Work to be completed -> Find each line in the records below that contains the word "cell" and copy those lines.

──────── Data lines

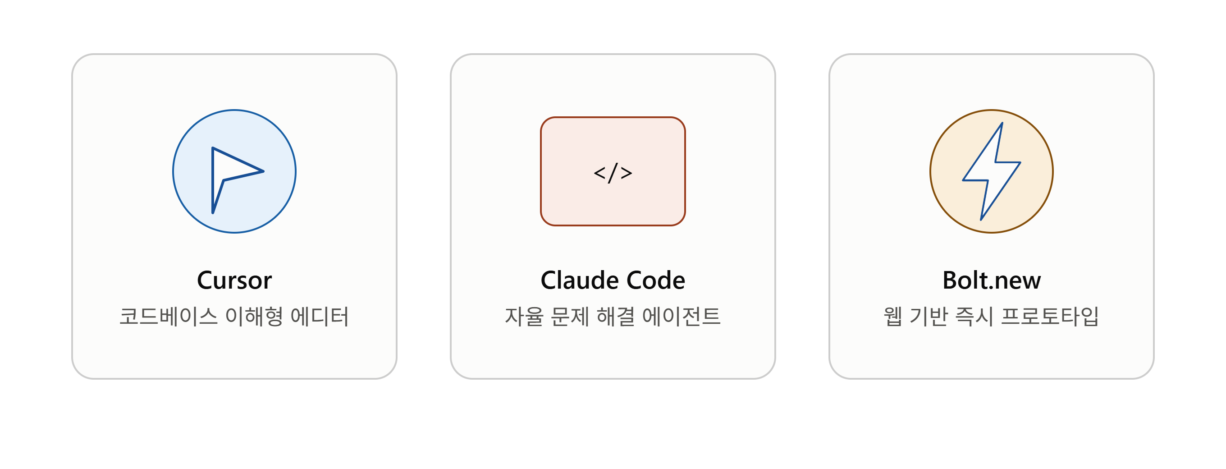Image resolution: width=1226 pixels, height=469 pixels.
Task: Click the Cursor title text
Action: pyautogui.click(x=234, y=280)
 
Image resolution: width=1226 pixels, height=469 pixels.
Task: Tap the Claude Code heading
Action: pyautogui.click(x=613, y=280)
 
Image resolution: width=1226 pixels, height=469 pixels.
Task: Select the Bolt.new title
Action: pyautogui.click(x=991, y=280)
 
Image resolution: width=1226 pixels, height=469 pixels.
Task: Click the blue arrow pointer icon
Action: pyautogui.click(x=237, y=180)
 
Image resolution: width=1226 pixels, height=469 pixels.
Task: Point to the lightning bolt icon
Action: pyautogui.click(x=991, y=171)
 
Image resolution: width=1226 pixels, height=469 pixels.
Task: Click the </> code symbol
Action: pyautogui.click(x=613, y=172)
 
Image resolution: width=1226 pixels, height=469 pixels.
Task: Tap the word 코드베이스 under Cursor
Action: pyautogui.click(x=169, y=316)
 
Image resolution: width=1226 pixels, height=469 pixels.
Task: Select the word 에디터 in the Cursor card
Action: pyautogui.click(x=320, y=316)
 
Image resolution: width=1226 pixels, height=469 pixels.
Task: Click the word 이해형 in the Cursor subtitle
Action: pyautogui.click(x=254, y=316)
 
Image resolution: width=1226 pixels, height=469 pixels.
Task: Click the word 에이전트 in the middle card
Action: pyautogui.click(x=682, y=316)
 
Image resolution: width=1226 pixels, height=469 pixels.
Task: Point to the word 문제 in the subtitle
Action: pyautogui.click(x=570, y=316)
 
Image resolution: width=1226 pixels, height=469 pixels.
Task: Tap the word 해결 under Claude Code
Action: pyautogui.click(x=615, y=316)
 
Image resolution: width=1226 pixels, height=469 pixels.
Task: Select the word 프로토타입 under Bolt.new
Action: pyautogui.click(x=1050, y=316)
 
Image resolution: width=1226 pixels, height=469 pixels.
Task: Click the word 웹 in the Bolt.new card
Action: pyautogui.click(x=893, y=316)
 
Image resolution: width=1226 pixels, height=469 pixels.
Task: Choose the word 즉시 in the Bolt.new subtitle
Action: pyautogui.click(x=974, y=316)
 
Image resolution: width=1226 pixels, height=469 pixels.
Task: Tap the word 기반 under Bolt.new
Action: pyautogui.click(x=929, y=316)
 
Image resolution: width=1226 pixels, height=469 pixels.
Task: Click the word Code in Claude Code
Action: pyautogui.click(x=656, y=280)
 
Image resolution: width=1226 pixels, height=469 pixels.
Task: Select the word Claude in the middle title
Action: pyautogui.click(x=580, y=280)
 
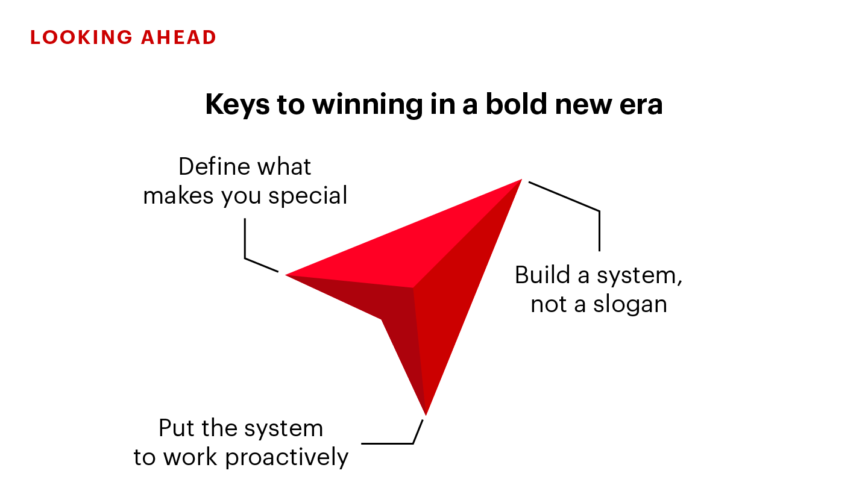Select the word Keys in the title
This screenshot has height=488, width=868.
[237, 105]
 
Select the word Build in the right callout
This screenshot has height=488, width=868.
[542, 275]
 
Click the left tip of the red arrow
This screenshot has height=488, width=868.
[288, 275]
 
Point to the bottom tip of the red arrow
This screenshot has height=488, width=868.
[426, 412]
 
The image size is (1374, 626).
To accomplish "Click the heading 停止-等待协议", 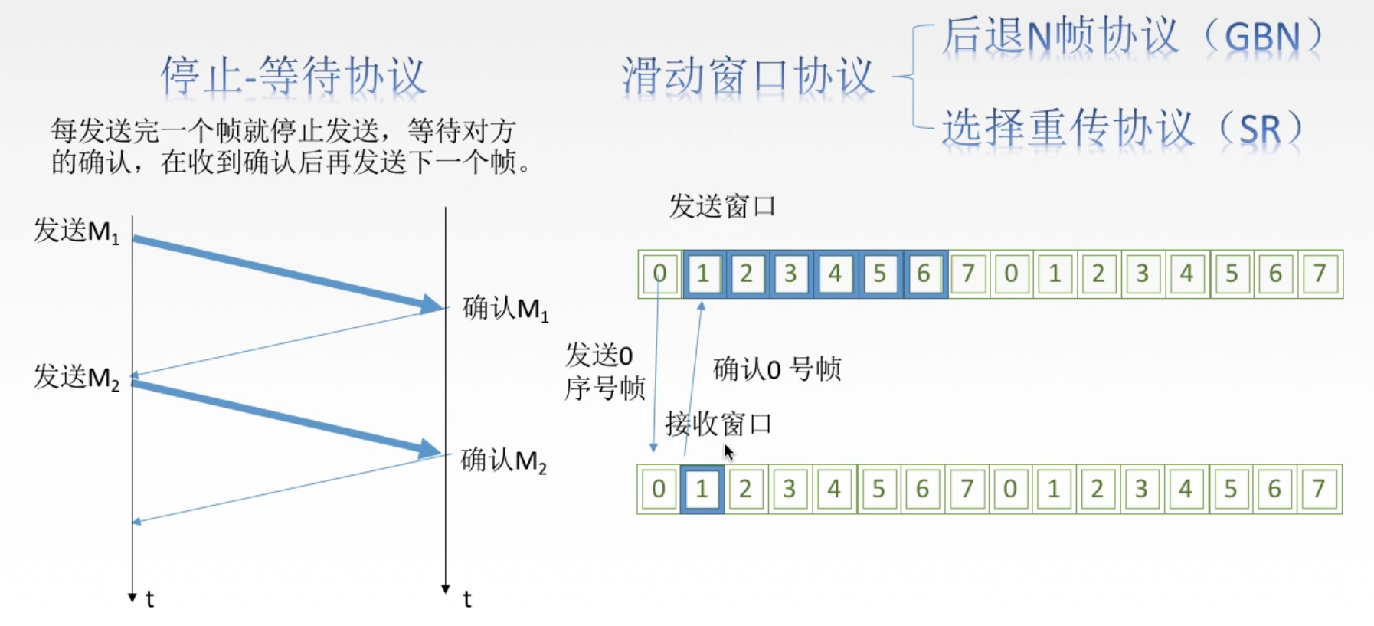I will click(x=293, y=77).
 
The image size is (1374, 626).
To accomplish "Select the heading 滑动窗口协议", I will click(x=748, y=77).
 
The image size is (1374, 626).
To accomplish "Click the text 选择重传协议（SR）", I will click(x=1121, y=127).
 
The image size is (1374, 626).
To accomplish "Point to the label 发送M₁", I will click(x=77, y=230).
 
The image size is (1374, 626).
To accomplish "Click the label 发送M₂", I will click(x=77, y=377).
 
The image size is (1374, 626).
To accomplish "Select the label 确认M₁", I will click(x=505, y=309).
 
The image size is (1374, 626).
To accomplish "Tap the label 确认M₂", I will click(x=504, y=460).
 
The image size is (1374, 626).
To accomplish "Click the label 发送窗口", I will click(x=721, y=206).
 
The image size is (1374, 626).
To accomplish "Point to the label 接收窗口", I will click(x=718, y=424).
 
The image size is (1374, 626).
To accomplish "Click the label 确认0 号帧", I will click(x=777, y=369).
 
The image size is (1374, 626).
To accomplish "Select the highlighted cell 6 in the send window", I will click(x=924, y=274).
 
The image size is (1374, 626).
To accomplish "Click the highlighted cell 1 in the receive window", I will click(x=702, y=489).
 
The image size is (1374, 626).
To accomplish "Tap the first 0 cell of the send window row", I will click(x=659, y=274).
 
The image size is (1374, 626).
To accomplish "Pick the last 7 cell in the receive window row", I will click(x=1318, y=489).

────────────────

Correct response ->
To accomplish "Select the highlighted cell 6 in the send window", I will click(x=924, y=274).
To accomplish "Click the highlighted cell 1 in the receive window", I will click(x=702, y=489).
To accomplish "Tap the first 0 cell of the send window row", I will click(x=659, y=274).
To accomplish "Pick the last 7 cell in the receive window row", I will click(x=1318, y=489).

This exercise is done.